In the case of Laude, Pacquiao seems to lay the blame for her own death squarely at her feet, considering her failure to disclose to Pemberton beforehand that she still had a penis as leading to her tragic fate at the hands of the soldier.

“Jennifer also was at fault because he did not say he was a man,” he said, demonstrating exactly why the Anti-Discrimination Bill championed by Hontiveros needed to be passed urgently.

Hontiveros said, “She was just being true to her person and the one at fault was Pemberton as ruled by the court. He hurt and killed Laude.
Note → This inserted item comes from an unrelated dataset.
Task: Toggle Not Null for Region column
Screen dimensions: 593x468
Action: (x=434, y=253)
So let us not resort to victim-blaming.”

Just as the opponents of the bathroom ordinance in the United States were ridiculously misguided in insisting that it would open a Pandora’s box of pedophilia and sexual assault because males dressed as females would be able to enter women’s bathrooms.

A report in Time Magazine demolished many of the myths that underpin the hysteria surrounding the bathroom issue. For instance, sexual assault is sexual assault and is therefore a crime regardless of the reason why someone may claim they entered a woman’s space.
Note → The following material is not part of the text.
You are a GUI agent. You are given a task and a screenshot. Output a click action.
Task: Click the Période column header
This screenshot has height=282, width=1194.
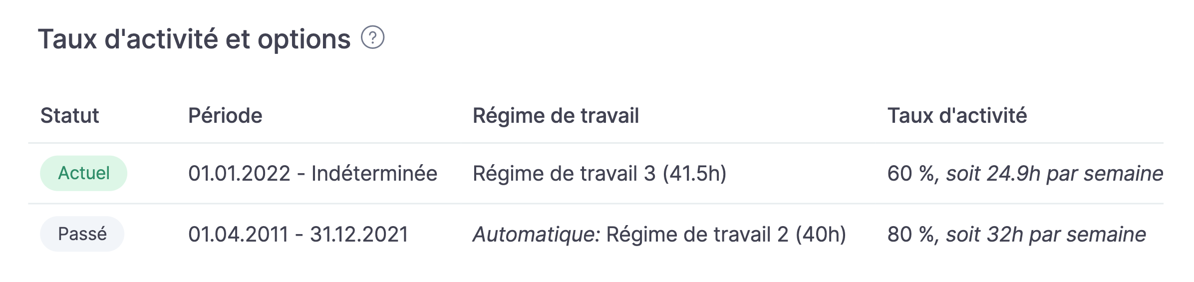[x=225, y=116]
“If you are a man who dresses as a woman and goes into a bathroom and commits a crime,” says the Human Rights Campaign attorney Cathryn Oakley, “whether you have a non-discrimination protection on the basis of gender identity or not, that behavior is illegal and criminal and you could be arrested and go to jail.”

Most of the arguments against the bathroom ordinance are just plain prejudice. In fact, statistics point to trans people being more likely to be victims rather than the victimizer.  “What is really unacceptable,” says HRC’s Oakley, “is we’re pinning [these fears] on people who are, in fact, themselves incredibly vulnerable in bathrooms.
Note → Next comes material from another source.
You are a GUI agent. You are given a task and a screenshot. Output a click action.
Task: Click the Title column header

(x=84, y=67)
It’s unfortunate that the likes of Manny Pacquiao choose to be consumed by their fear and myopia instead of trying to understand the unique and complex situations trans people often find themselves in. Yes, it is a big leap for many to grasp that gender identity is not a binary, or that gender identity and sexual orientation may not always necessarily correspond.  They seem to regard the decision to transition to another gender as one lightly and frivolously taken, that one day a boy wakes up and decides to dress up as a girl and enter a woman’s bathroom for fun. They don’t seem to realize the internal and societal challenges a trans person struggles with every single moment of the day, every day of their lives until they finally have the freedom, and the protection of the law, to live in safety and express themselves according to the gender they identify with. Considering that trans people have been killed for doing just that, Pacquiao and his band of self-righteous Bible-thumpers should take a cue from their holy book and do the Christian thing:  have some mercy and compassion.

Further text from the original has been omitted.